Bern - Das Opfer des brutalen Überfalls durch Jugendliche vom 11. Mai in der Stadt Bern ist nach wie vor in Spitalpflege. Auf der Rehabilitationsabteilung lernt er zwei Monate nach dem Gewaltakt langsam wieder laufen.

Warten auf ein Opfer. (Archiv)
Warten auf ein Opfer. (Archiv)
Der 40-jährige Historiker lag knapp einen Monat im Koma und ist in den vergangenen Wochen stufenweise erwacht, wie sein Bruder auf Anfrage sagte. Erst habe er sich mit Kopfnicken und Kopfschütteln verständlich gemacht.

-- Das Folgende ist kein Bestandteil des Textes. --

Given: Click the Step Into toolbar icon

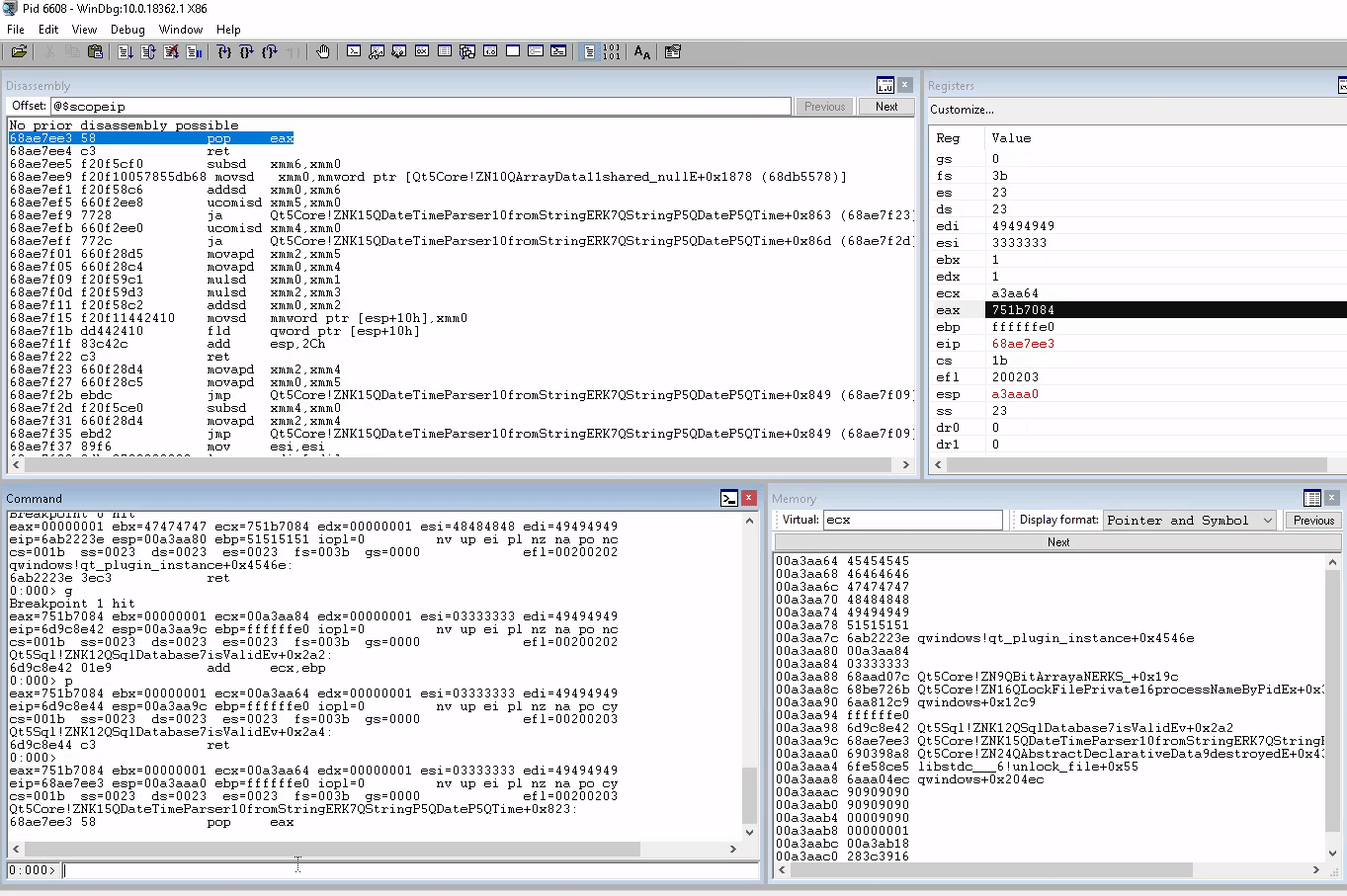Looking at the screenshot, I should coord(224,51).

Später hat er zum Sprechen zurückgefunden. Er spreche klar und verständlich, sei aber in seinem Allgemeinzustand nach wie vor reduziert und sehr müde.

An die verhängnisvolle Nacht vom 11. Mai als er von sieben jungen Männern grundlos niedergeschlagen und mit schwersten Kopf- und Hirnverletzungen ins Spital gebracht wurde, hat er keinerlei Erinnerung. Der Verlust sei nichts Aussergewöhnliches, sagte sein Bruder, der Arzt ist. Selbst eine einfache Hirnerschütterung könne mit einem punktuellen Gedächtnisverlust einhergehen.

Die sieben mutmasslichen Täter, drei von ihnen sind unter 18 Jahre alt, sind geständig und befinden sich in Untersuchungshaft. Sie hatten Geldmangel als Tatmotiv angegeben.